TEKSTFRAGMENT:
________

ECLI:NL:RBMNE:2022:1665

Rechtbank Midden-Nederland

Datum uitspraak
20 april 2022
Publicatiedatum
28 april 2022
Zaaknummer
UTR 21/4364
Instantie
Rechtbank Midden-Nederland
Type
Uitspraak
Rechtsgebied
Bestuursrecht; Socialezekerheidsrecht
Procedures
  • Eerste aanleg - enkelvoudig
Vindplaatsen
  • Rechtspraak.nl
AI samenvatting door LexboostAutomatisch gegenereerd

Beëindiging van WW-uitkering wegens verblijf in het buitenland en de gevolgen voor het recht op uitkering

In deze zaak heeft de Rechtbank Midden-Nederland op 20 april 2022 uitspraak gedaan in een geschil tussen een eiser en het Uitvoeringsinstituut werknemersverzekeringen (Uwv) over de beëindiging van een WW-uitkering. De eiser had sinds 28 oktober 2019 een WW-uitkering, maar het Uwv beëindigde deze per 1 maart 2021, omdat eiser sinds 10 maart 2020 in het buitenland verbleef. Eiser betwistte dit en stelde dat hij geen vaste woon- of verblijfplaats had en dat zijn bankpas door zijn vriendin in Malta werd gebruikt. De rechtbank oordeelde dat het Uwv voldoende bewijs had geleverd dat eiser in het buitenland verbleef, onder andere door het ontbreken van betalingen in Nederland en het gebruik van de bankpas in Malta. Eiser had de mogelijkheid om tegenbewijs te leveren, maar slaagde daar niet in. De rechtbank concludeerde dat het Uwv terecht de WW-uitkering had beëindigd en verklaarde het beroep van eiser ongegrond. De uitspraak benadrukt de verplichting van het bestuursorgaan om relevante feiten te verzamelen en de bewijslast die op de eiser rust om onjuistheid van de feiten aan te tonen.

Uitspraak

RECHTBANK MIDDEN-NEDERLAND
Zittingsplaats Utrecht
Bestuursrecht
zaaknummer: UTR 21/4364

uitspraak van de enkelvoudige kamer van 20 april 2022 in de zaak tussen

[eiser] , te [woonplaats] , eiser

(gemachtigde: mr. A.B.B. Beelaard),
en

de Raad van bestuur van het Uitvoeringsinstituut werknemersverzekeringen (Uwv)

(gemachtigde: J. Swart).

Inleiding

1. Het Uwv heeft aan eiser per 28 oktober 2019 een uitkering op grond van de Werkloosheidswet (WW) toegekend. Op 16 april 2020 heeft het Uwv aan eiser toestemming verleend om met behoud van zijn WW-uitkering in de periode 15 april 2020 tot 26 mei 2020 te onderzoeken of hij als zelfstandige kan starten.

________

BESCHIKBARE GEGEVENS:
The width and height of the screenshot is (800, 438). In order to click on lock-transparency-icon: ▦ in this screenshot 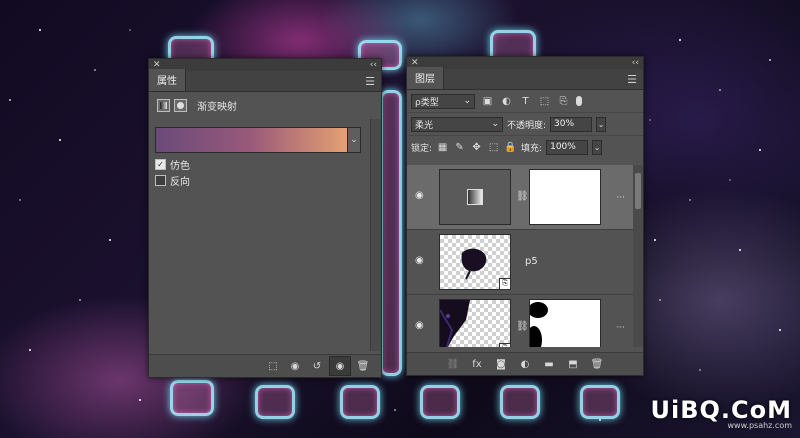, I will do `click(442, 148)`.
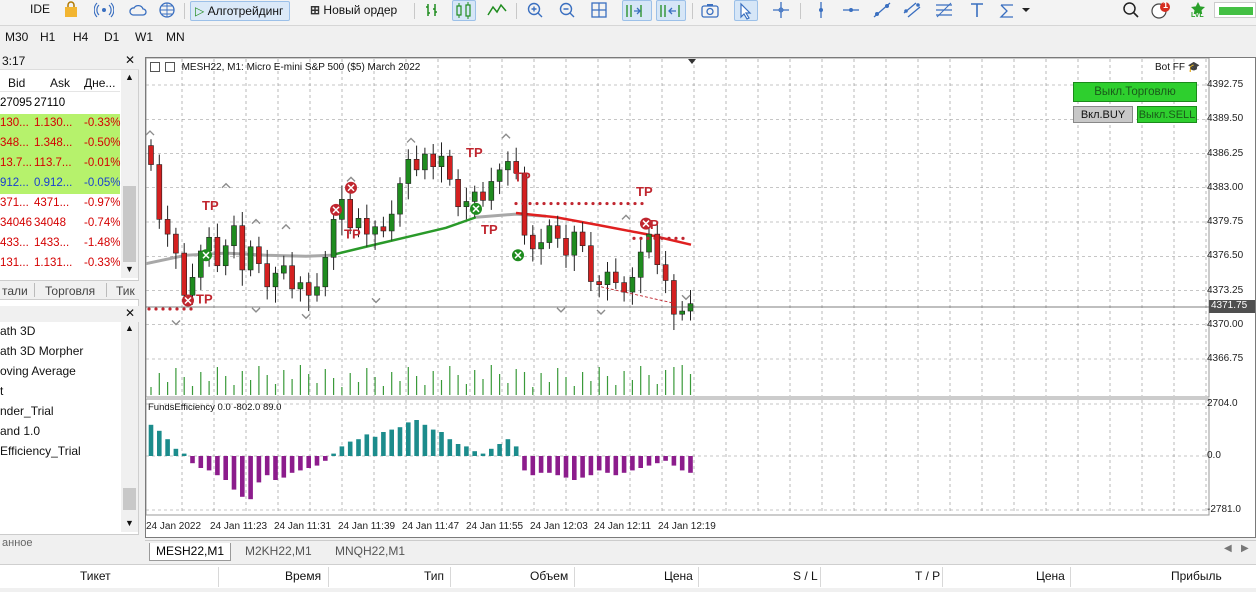 This screenshot has height=592, width=1256. I want to click on grid-icon, so click(599, 10).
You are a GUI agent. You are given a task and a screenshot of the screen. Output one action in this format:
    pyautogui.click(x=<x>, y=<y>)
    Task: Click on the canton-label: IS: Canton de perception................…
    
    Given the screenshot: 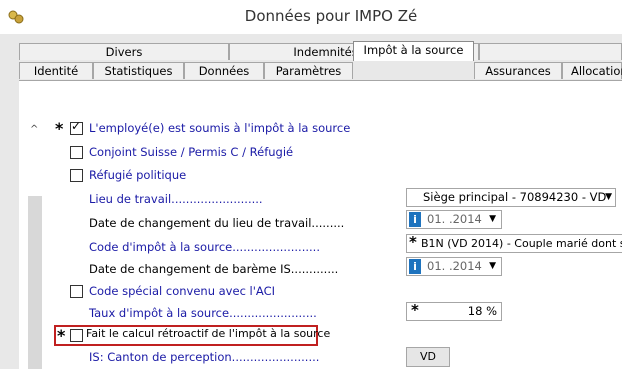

________

OPDRACHT:
Zet de uitspraak over de beëindiging van de WW-uitkering voort, te beginnen na de laatste zin die van die uitspraak is weergegeven.

ANTWOORD:
2. Uwv Handhaving heeft bij eiser in december 2020 een telefonische controle verricht. De uitkomst van die controle heeft geleid tot een nader onderzoek naar een mogelijke overtreding van de inlichtingenplicht. Dat nadere onderzoek heeft geleid tot het onderzoeksrapport van 24 maart 2021. Uit het onderzoek komt naar voren dat eiser sinds
10 maart 2020 in het buitenland verblijft anders dan vanwege vakantie.
3. Op 26 maart 2021 heeft het Uwv besloten de WW-uitkering van eiser per 1 maart 2021 te beëindigen. Eiser heeft tegen de beëindiging van zijn uitkering bezwaar gemaakt.
3. Bij besluit van 1 oktober 2021 (het bestreden besluit) heeft het Uwv het bezwaar van eiser ongegrond verklaard. Eiser heeft tegen het bestreden besluit beroep ingesteld.
Het Uwv heeft een verweerschrift ingediend.
4. De zaak is behandeld op de zitting van 1 maart 2022 door middel van een online-verbinding. Eiser is niet verschenen, wel zijn gemachtigde. Verweerder heeft zich laten vertegenwoordigen door zijn gemachtigde.

Overwegingen

Het bestreden besluit
5. Het Uwv heeft zijn besluit om eisers uitkering te beëindigen gehandhaafd. Volgens het Uwv heeft eiser sinds 10 maart 2020 in het buitenland verbleven. Het Uwv heeft zich daarbij gebaseerd op een onderzoek waaruit blijkt dat vanaf 10 maart 2020 betalingen en geldopnames op Malta zijn gedaan. Vanaf die datum tot 1 maart 2021, de datum waarop de uitkering is stopgezet, is geen enkele pinbetaling in Nederland gedaan. Gelet op de tijdsduur van bijna een jaar aan betalingen in Malta en dat er geen betalingen in Nederland zijn te zien, is daarmee het verblijf in het buitenland bevestigd.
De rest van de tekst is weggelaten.